▶ [WHAT TO DO] Where a picture occurs in the data, omit it, and copy all remaining data exactly.

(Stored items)
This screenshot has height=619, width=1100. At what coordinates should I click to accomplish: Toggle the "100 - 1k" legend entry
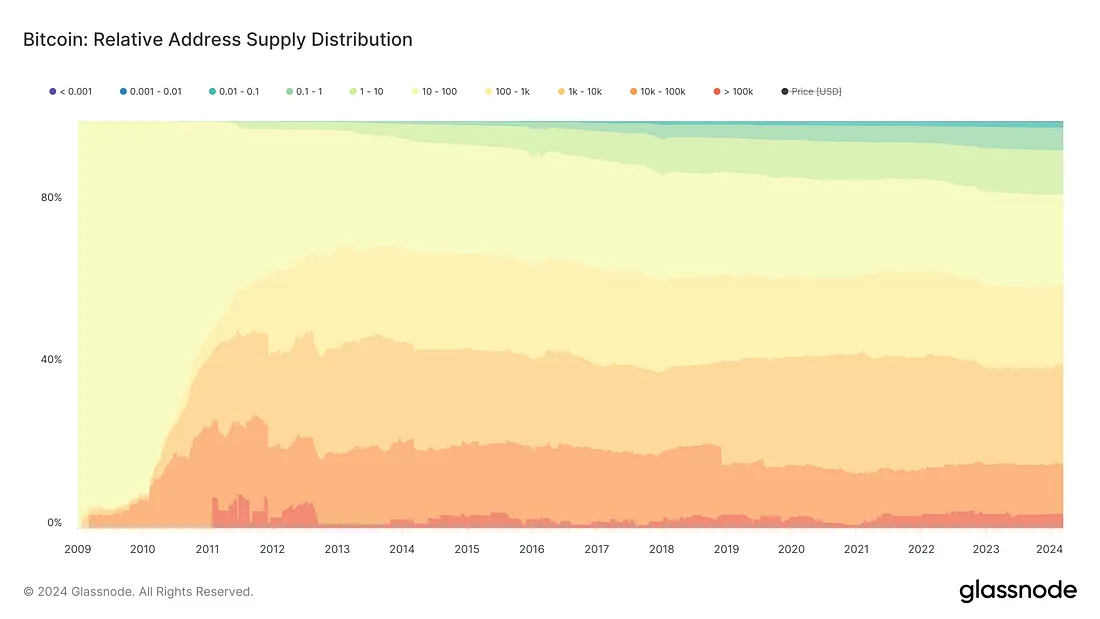512,92
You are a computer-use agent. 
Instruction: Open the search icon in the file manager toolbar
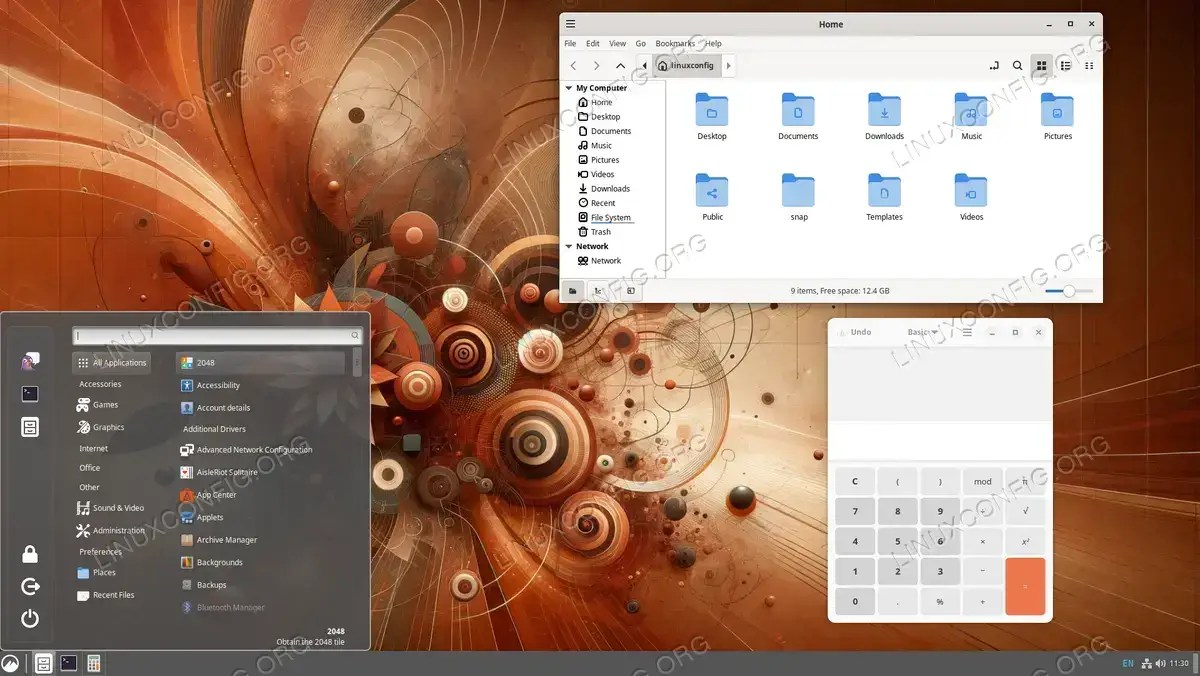[1017, 65]
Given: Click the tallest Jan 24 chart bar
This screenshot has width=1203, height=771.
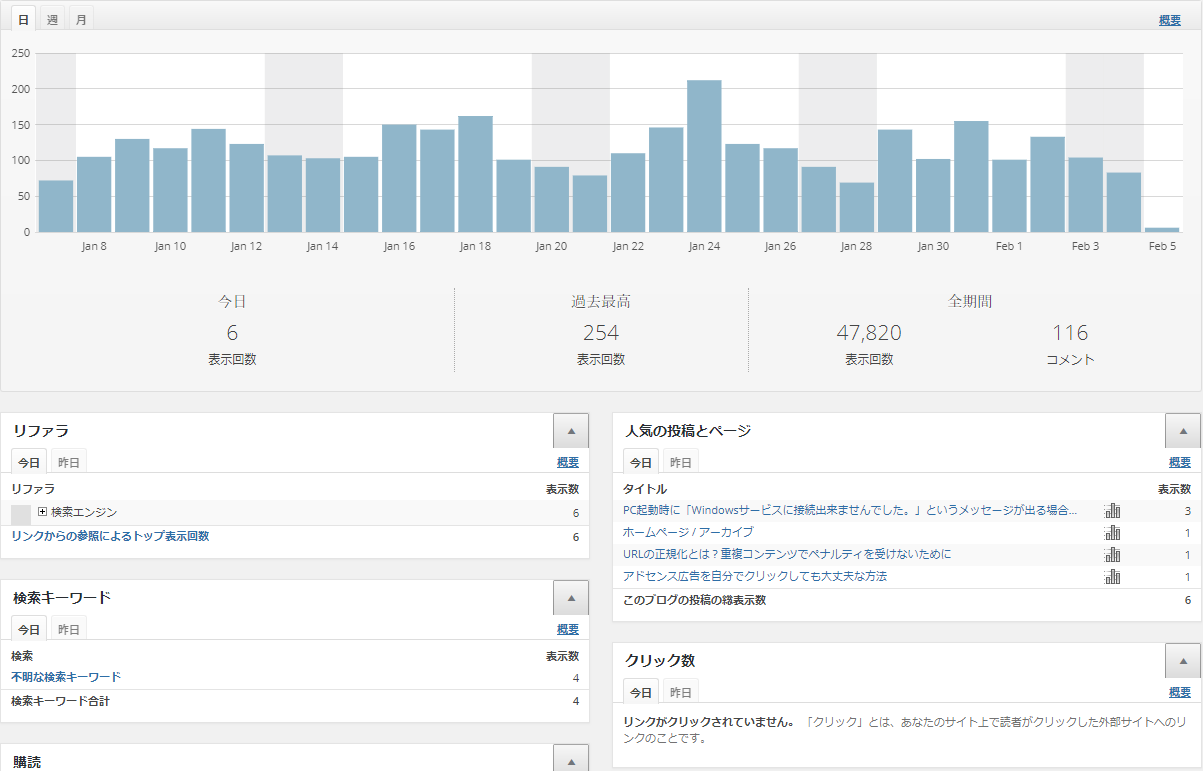Looking at the screenshot, I should tap(704, 156).
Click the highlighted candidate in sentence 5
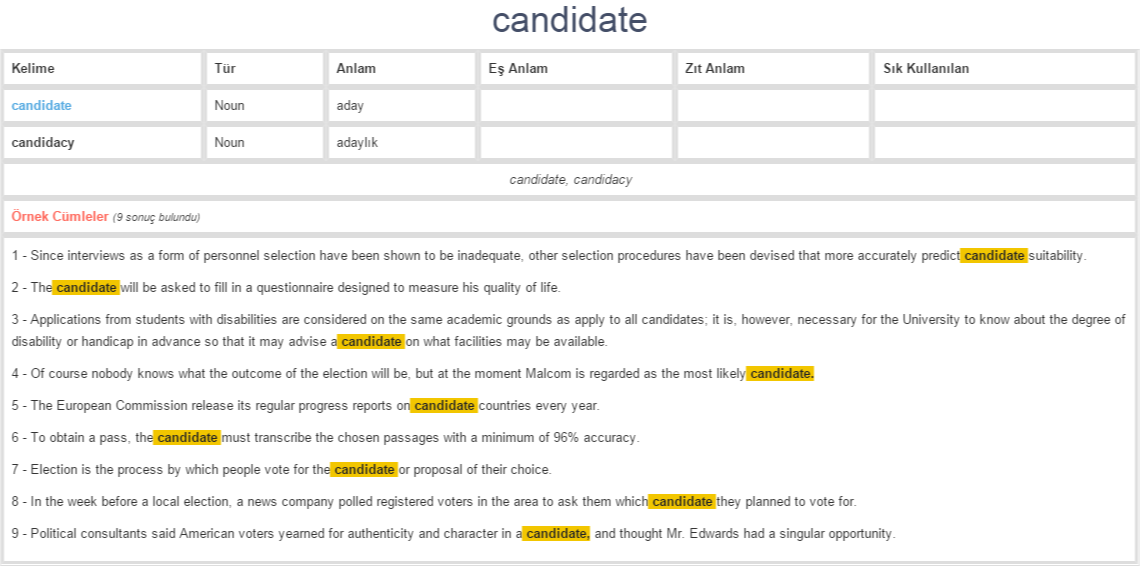1140x566 pixels. pyautogui.click(x=444, y=406)
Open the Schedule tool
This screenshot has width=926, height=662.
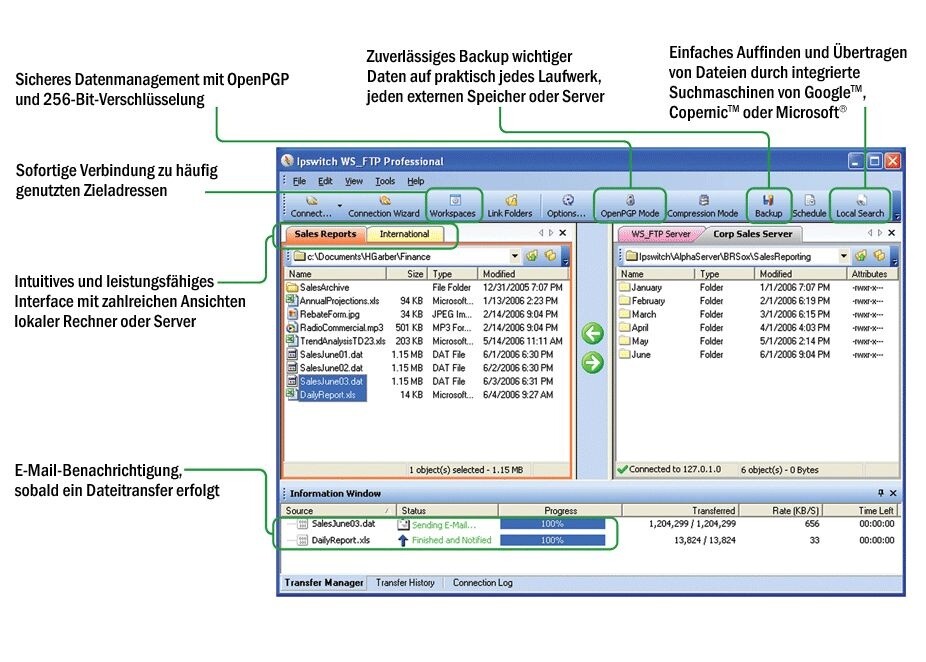[x=809, y=206]
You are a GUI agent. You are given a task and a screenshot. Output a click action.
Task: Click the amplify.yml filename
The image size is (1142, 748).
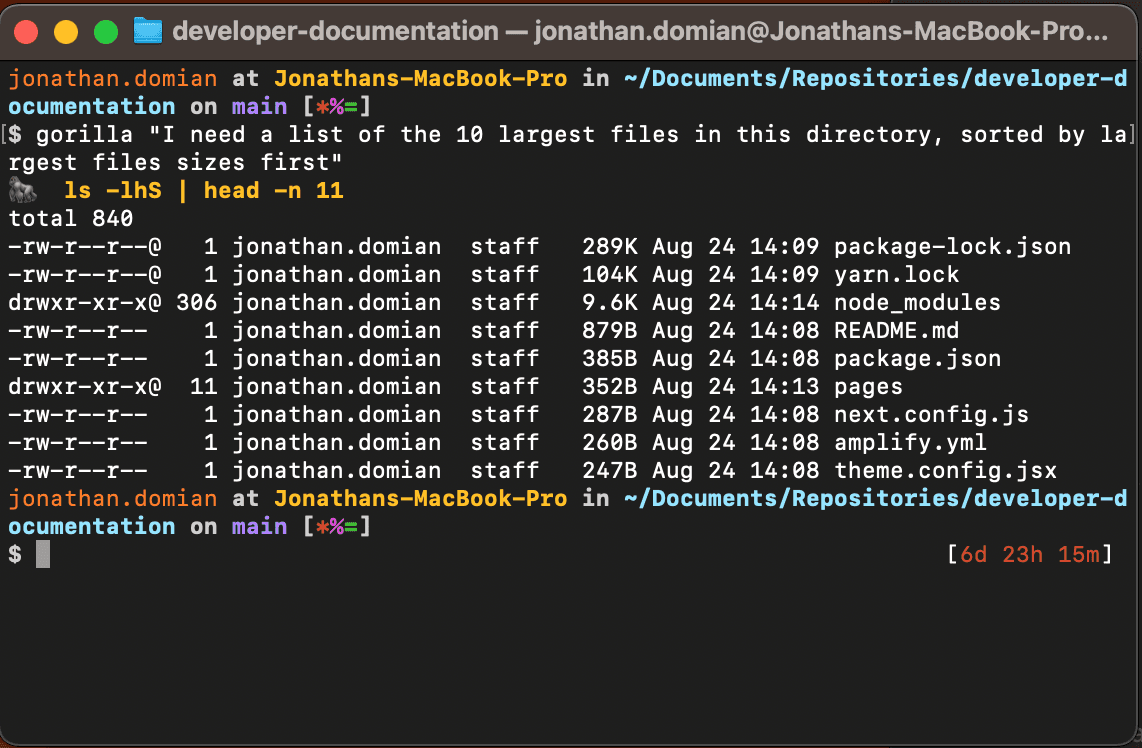(x=910, y=442)
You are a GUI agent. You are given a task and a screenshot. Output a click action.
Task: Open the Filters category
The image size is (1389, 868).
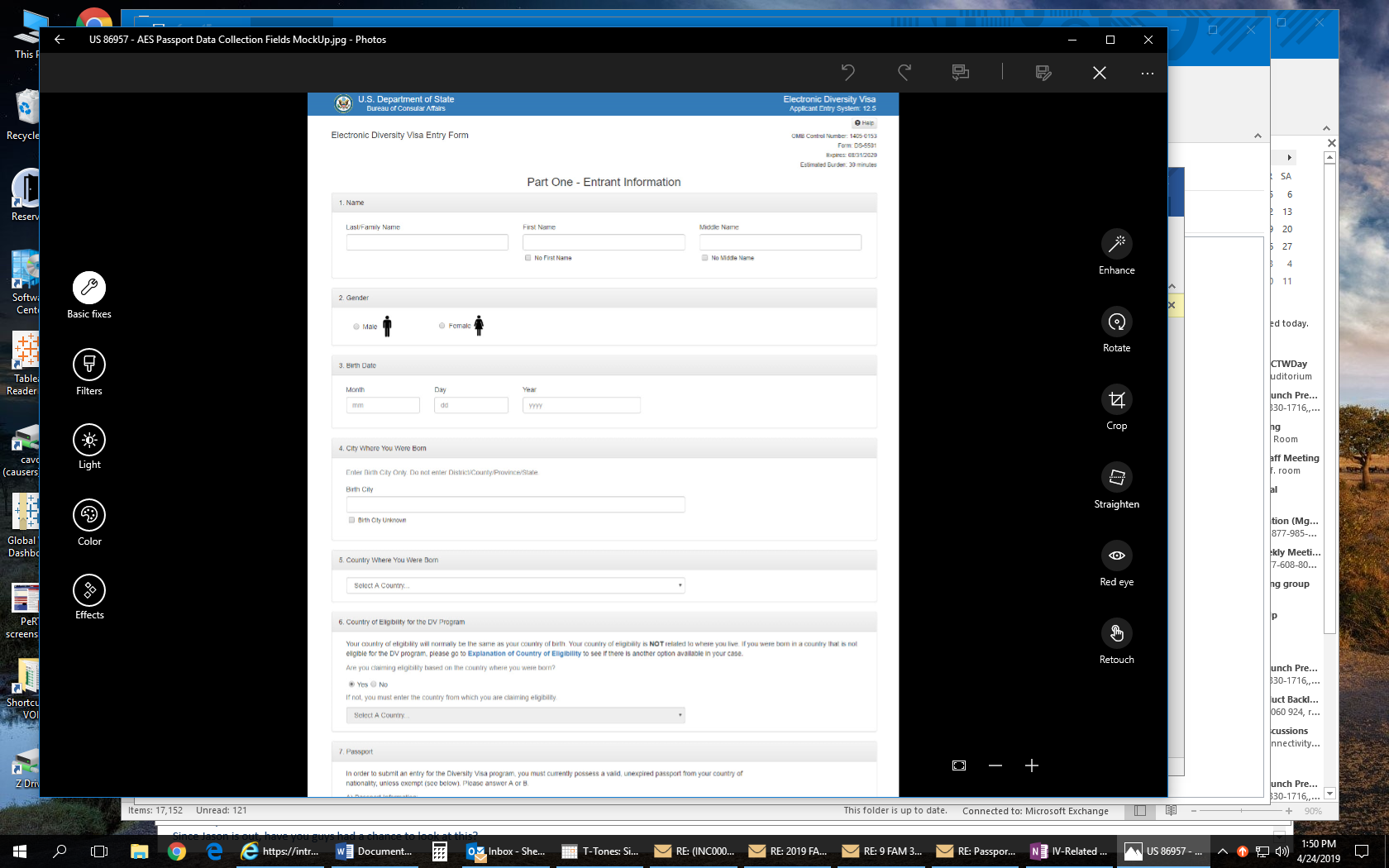pos(89,365)
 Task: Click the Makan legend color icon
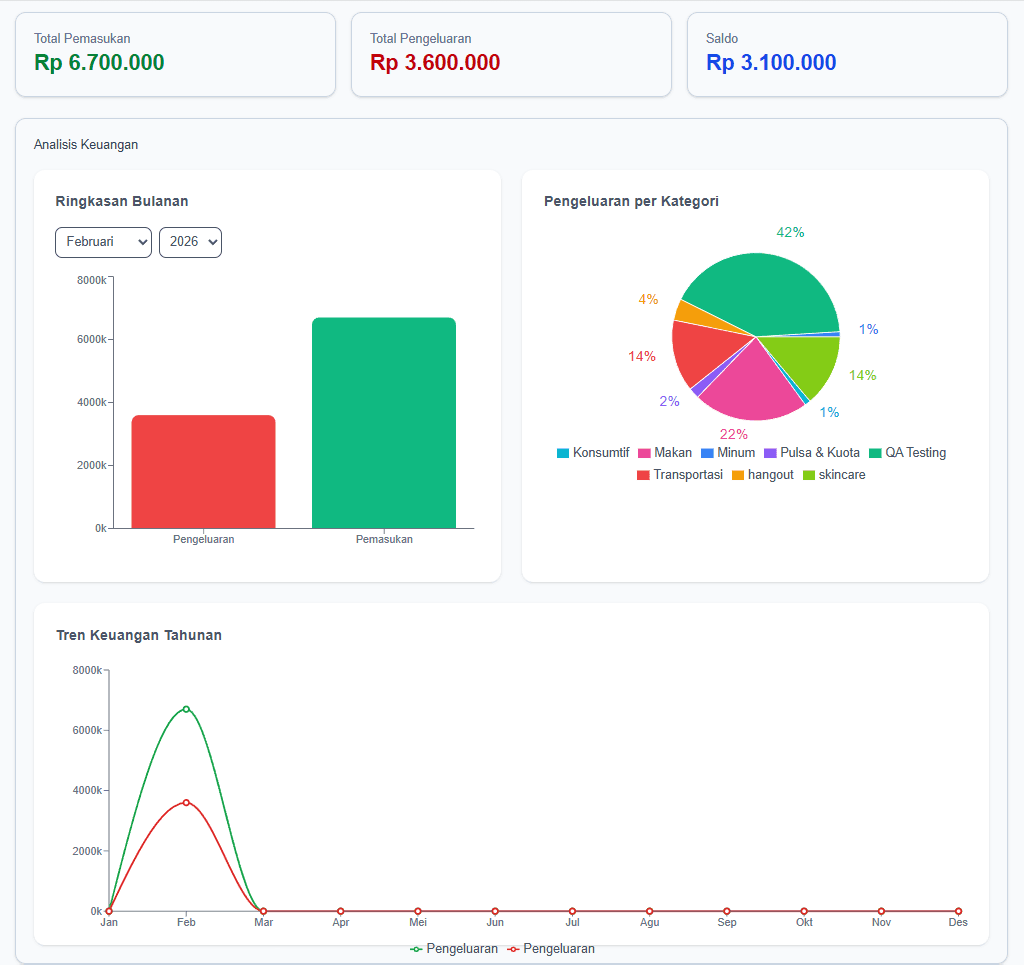coord(644,453)
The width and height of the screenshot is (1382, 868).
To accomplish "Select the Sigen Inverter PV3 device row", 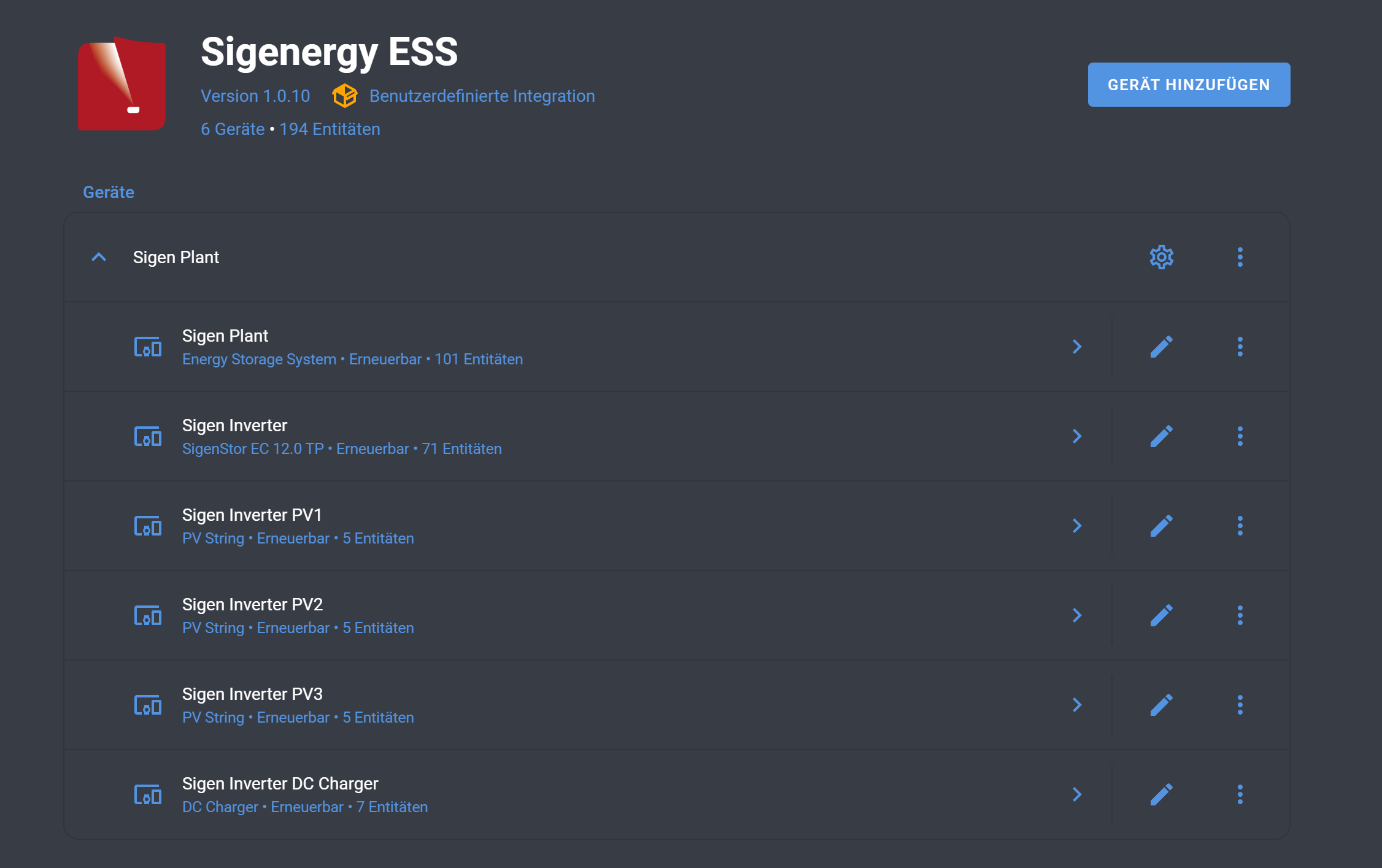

▶ [RESPONSE TO THE TASK]
This screenshot has height=619, width=1100. At what coordinates should I click to accomplish: Toggle the "100 - 1k" legend entry
512,92
You are a computer-use agent. 
Instruction: Open the search icon in the file manager toolbar
[1017, 65]
Given: Click the tallest Jan 24 chart bar
This screenshot has width=1203, height=771.
Looking at the screenshot, I should tap(704, 156).
Click the highlighted candidate in sentence 5
1140x566 pixels. pyautogui.click(x=444, y=406)
Open the Schedule tool
This screenshot has width=926, height=662.
[x=809, y=206]
You are a GUI agent. You are given a task and a screenshot. Output a click action.
Task: Click the amplify.yml filename
The image size is (1142, 748).
(x=910, y=442)
You are a GUI agent. You are given a task and a screenshot. Output a click action.
Task: Open the Filters category
The image size is (1389, 868).
pos(89,365)
 Task: Click the Makan legend color icon
coord(644,453)
The width and height of the screenshot is (1382, 868).
To accomplish "Select the Sigen Inverter PV3 device row", 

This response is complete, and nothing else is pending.